* Excerpted passage:
Listening to better understand: Cultural differences between Bulgaria & America.

As a teenager right out of grade school, Dr. Viktoria Basham was looking forward to an adventure. She set her sights on attending Washington and Lee University, a relatively small school nestled in the mountains of western Virginia. While the majority of American high school graduates would consider going to college an adventure, it wouldn’t quite equal up to Basham’s unique experience.

You see, Dr. Basham was born in Bulgaria and lived most of her teenage life there. She hadn’t stepped foot out of the country until it was time to come to the United States to study at Washington and Lee University. To put it simply, Dr. Basham was an international student heading straight into unknown territory; a thought that might frighten anyone inexperienced in international travel and lacking knowledge of American culture. 

Frightened or not, Dr. Basham packed one suitcase filled to the brim with clothing, school supplies, and other personal belongings, and started her journey to America, leaving all she was familiar with behind. It was not until I sat down with Viktoria and heard her story that I truly began to understand the gravity of her situation and what transpired after she arrived at Washington and Lee University.

After arriving, she said that she stayed closed up in her dorm room for the first two weeks of classes, stating she did not feel like she was able to connect with anyone. From our conversation, I gathered that the lack of connection was not from not sharing commonalities with others, but rather the cultural disconnect/differences between Bulgaria and the United States of America.

One difference is the way one uses formal communication to connect with elders and/or people in positions of power. Another noticeable difference would be that American’s, typically, are more individualistic, as in they are encouraged to pursue their own personality. Whereas Bulgarians, historically, have typically stuck together as a family unit, similar to collectivism, just on a smaller family scale (Hofstede Insights). The last difference I cover is power distance, the internal acceptance that people in power will stay in power, and the people at the bottom of society will remain at the bottom due to lack of representation and/or say in the decision-making process (Bjørge). Learning about and understanding the differences in cultures are two totally different concepts, that I now realize and value the importance of. By talking and sharing stories with one another, we are able to connect in a way that doesn’t threaten our opinions and allows us to see life from a different perspective (Baum, Beyond Labels). I hope to share this newfound understanding of cultural differences by studying and comparing real-life experiences/examples provided by Dr. Viktoria Basham and myself.

* Provided records:
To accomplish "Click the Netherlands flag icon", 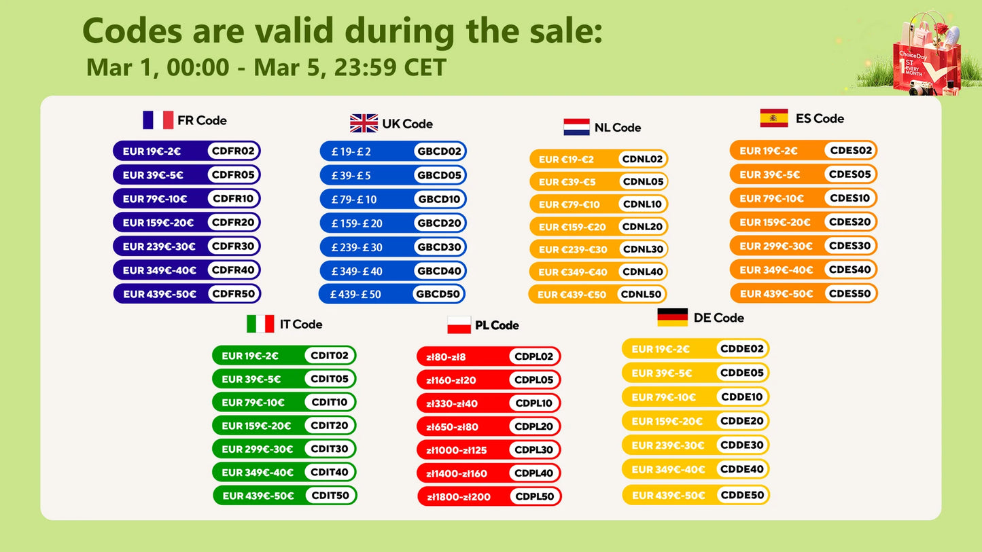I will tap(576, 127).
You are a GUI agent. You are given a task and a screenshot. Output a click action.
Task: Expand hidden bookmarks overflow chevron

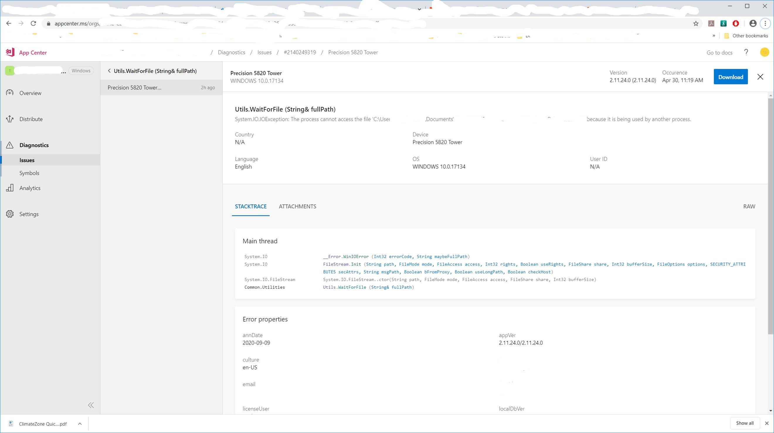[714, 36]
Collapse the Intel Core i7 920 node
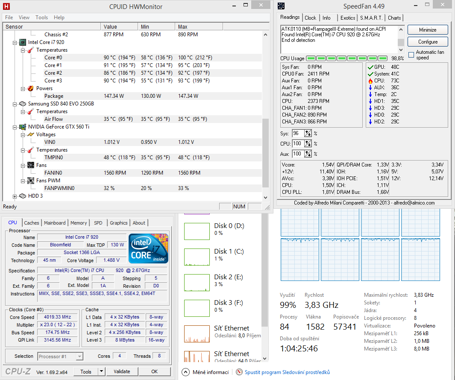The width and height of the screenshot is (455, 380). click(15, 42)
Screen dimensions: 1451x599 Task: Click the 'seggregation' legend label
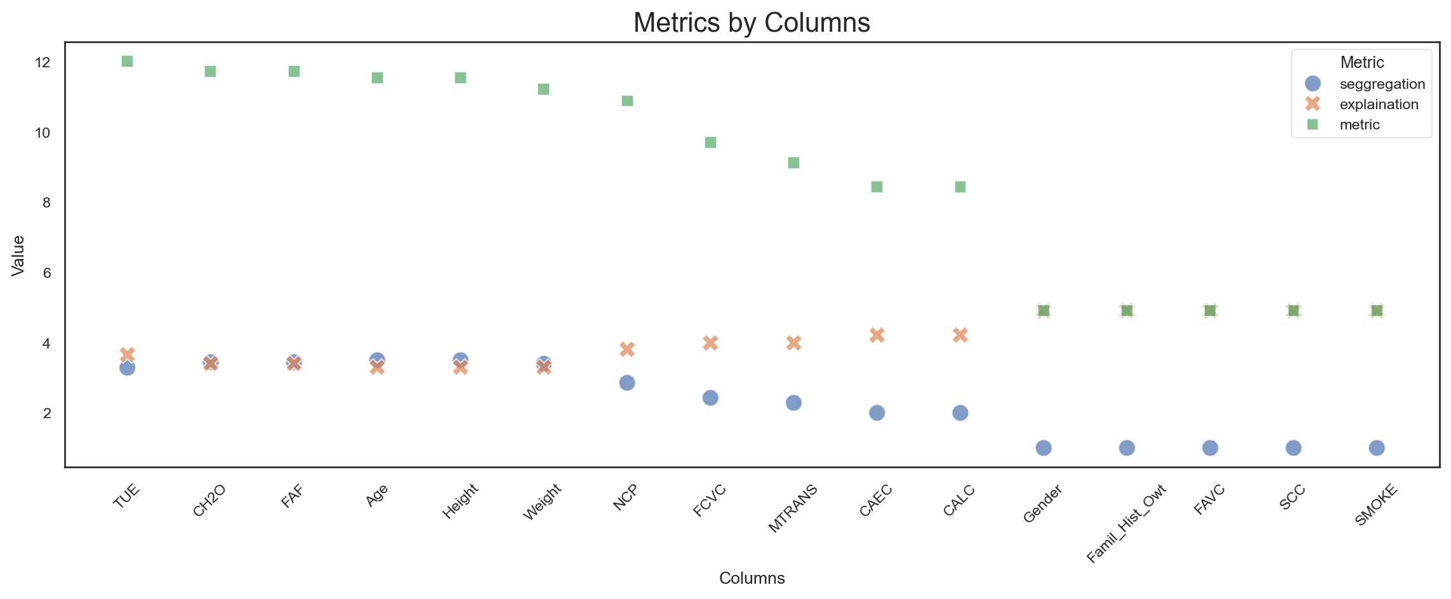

...

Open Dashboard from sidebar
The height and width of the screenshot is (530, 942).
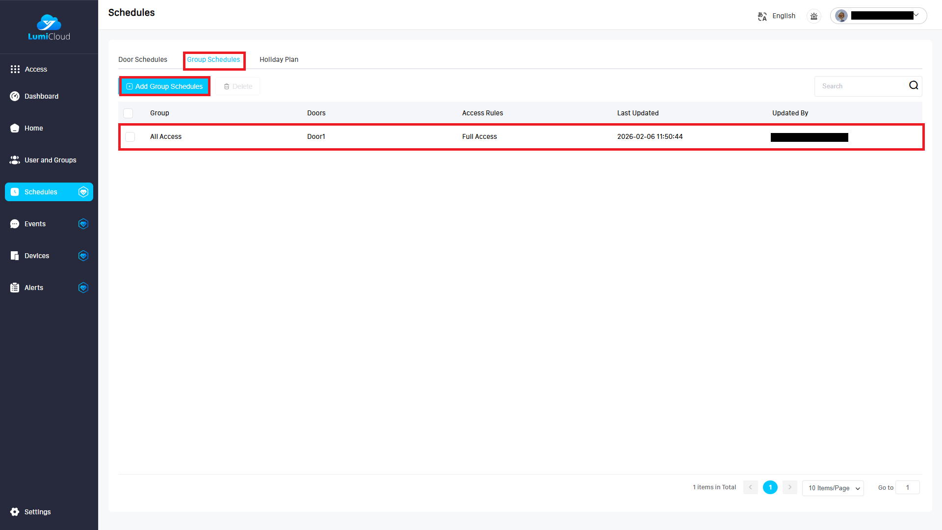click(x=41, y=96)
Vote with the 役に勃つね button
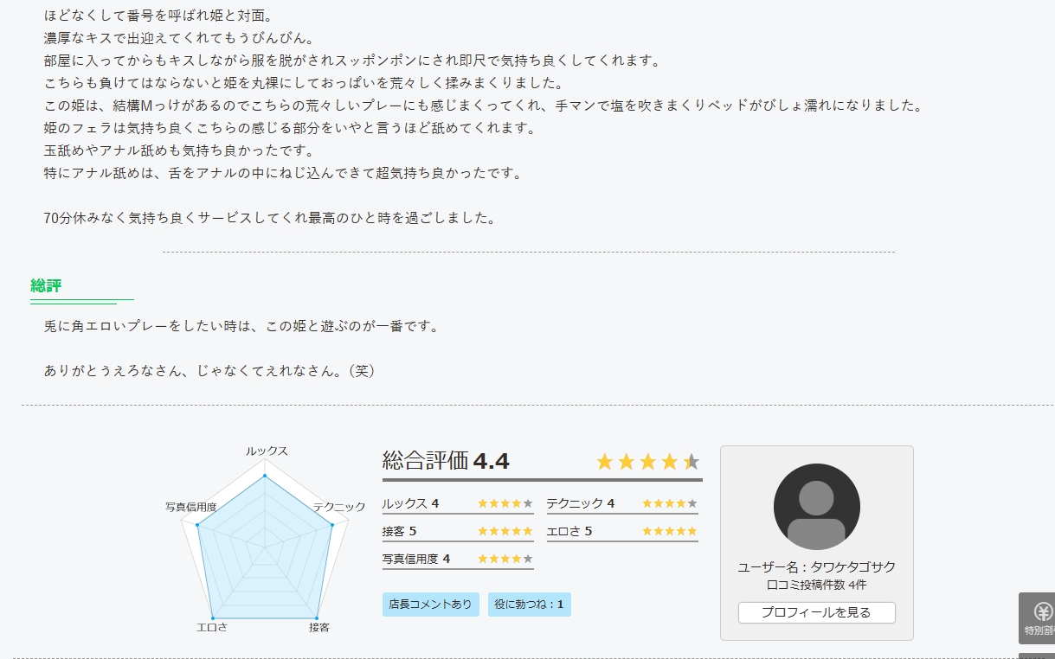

* * *

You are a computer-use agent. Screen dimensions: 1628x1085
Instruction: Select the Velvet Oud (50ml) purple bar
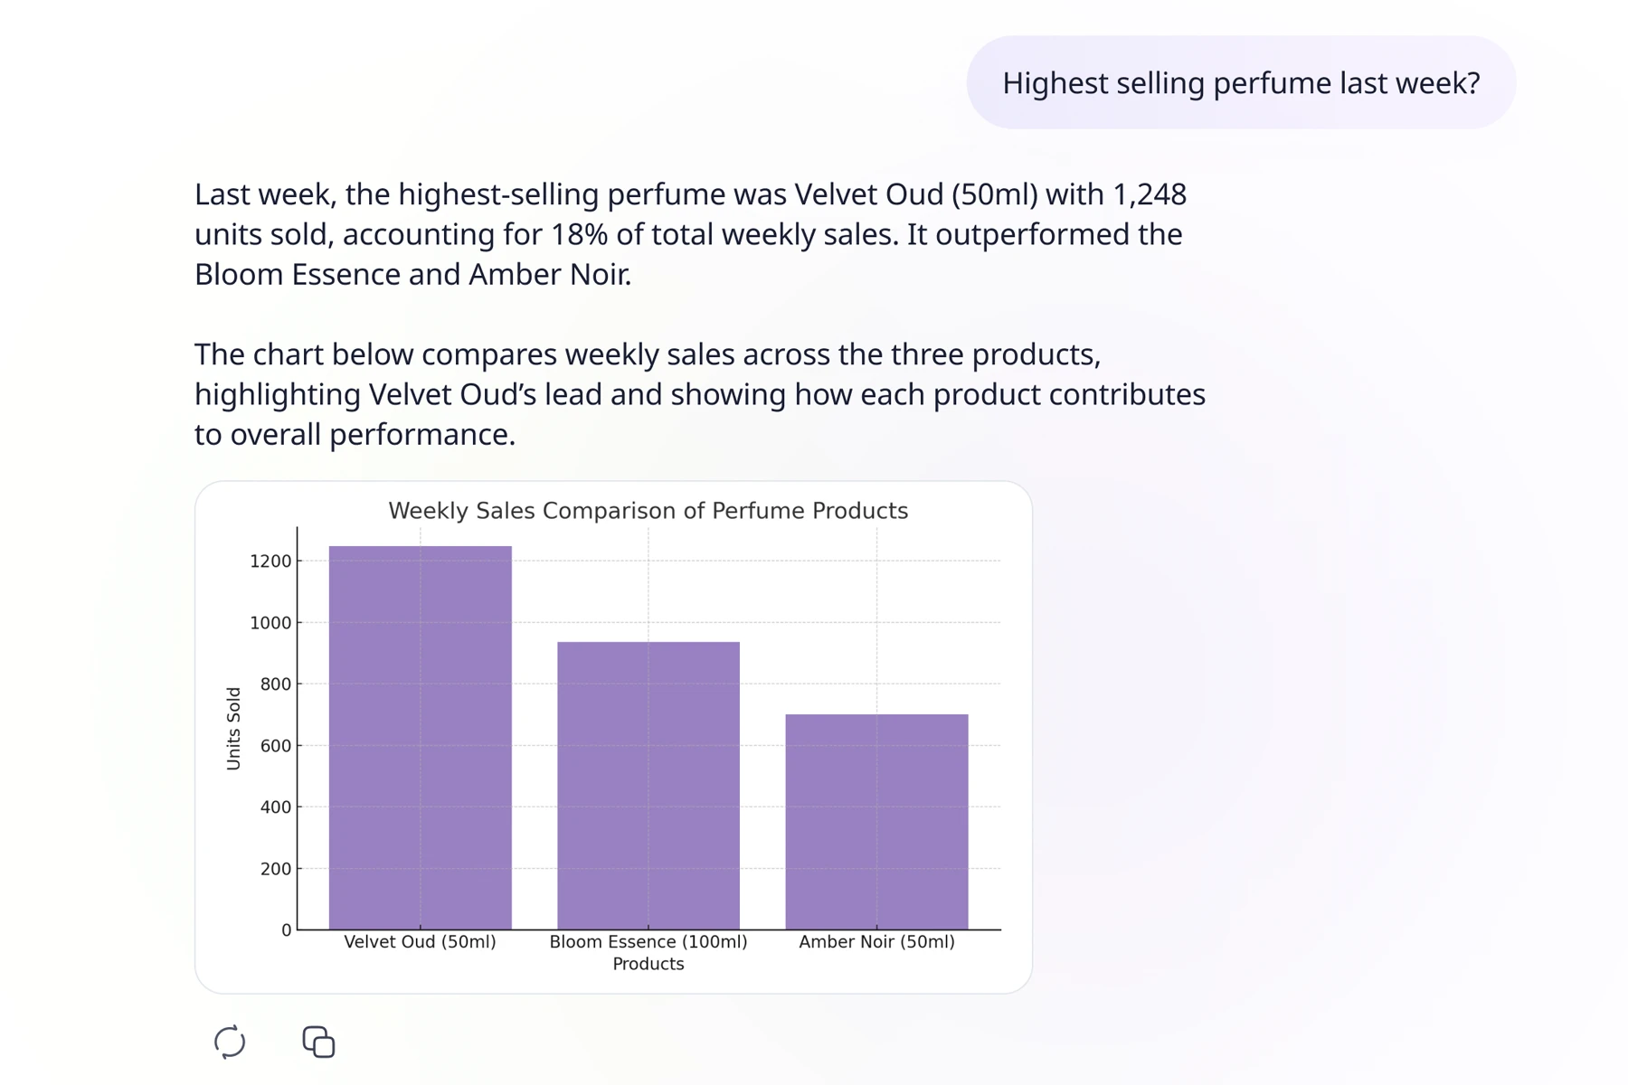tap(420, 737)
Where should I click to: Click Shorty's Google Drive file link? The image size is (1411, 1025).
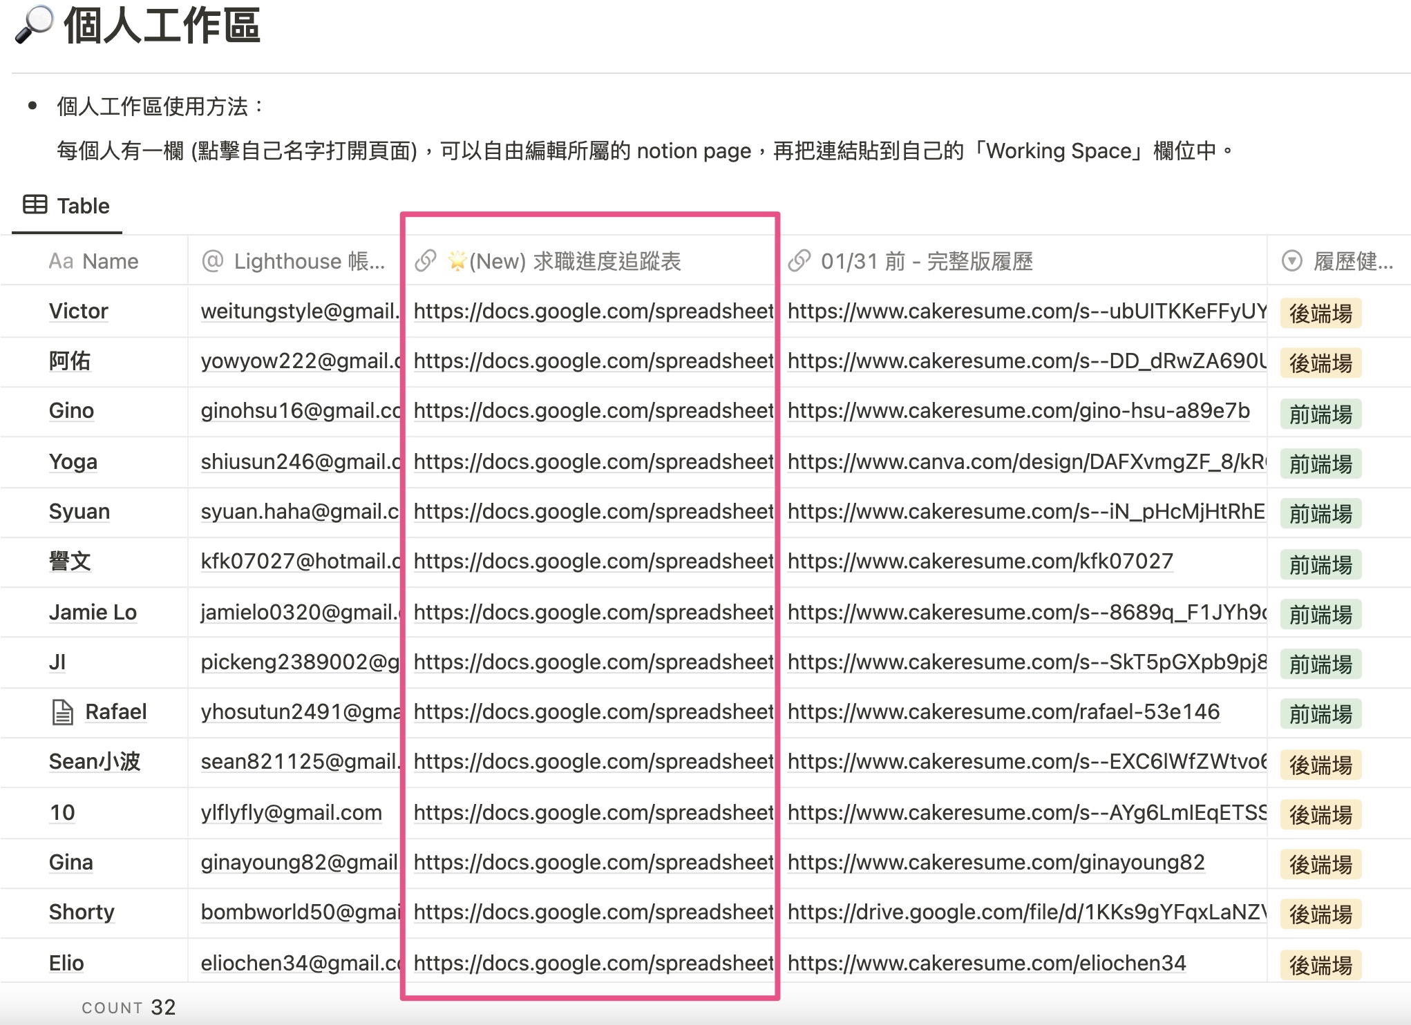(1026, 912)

* Exercise aim: Revise the stretch from "Frightened or not, Dr." through "States of America." in the piece on cultural differences between Bulgaria and America, putting "travel bag" in place of "suitcase". None of the items matter here.

* Full output:
Frightened or not, Dr. Basham packed one travel bag filled to the brim with clothing, school supplies, and other personal belongings, and started her journey to America, leaving all she was familiar with behind. It was not until I sat down with Viktoria and heard her story that I truly began to understand the gravity of her situation and what transpired after she arrived at Washington and Lee University.

After arriving, she said that she stayed closed up in her dorm room for the first two weeks of classes, stating she did not feel like she was able to connect with anyone. From our conversation, I gathered that the lack of connection was not from not sharing commonalities with others, but rather the cultural disconnect/differences between Bulgaria and the United States of America.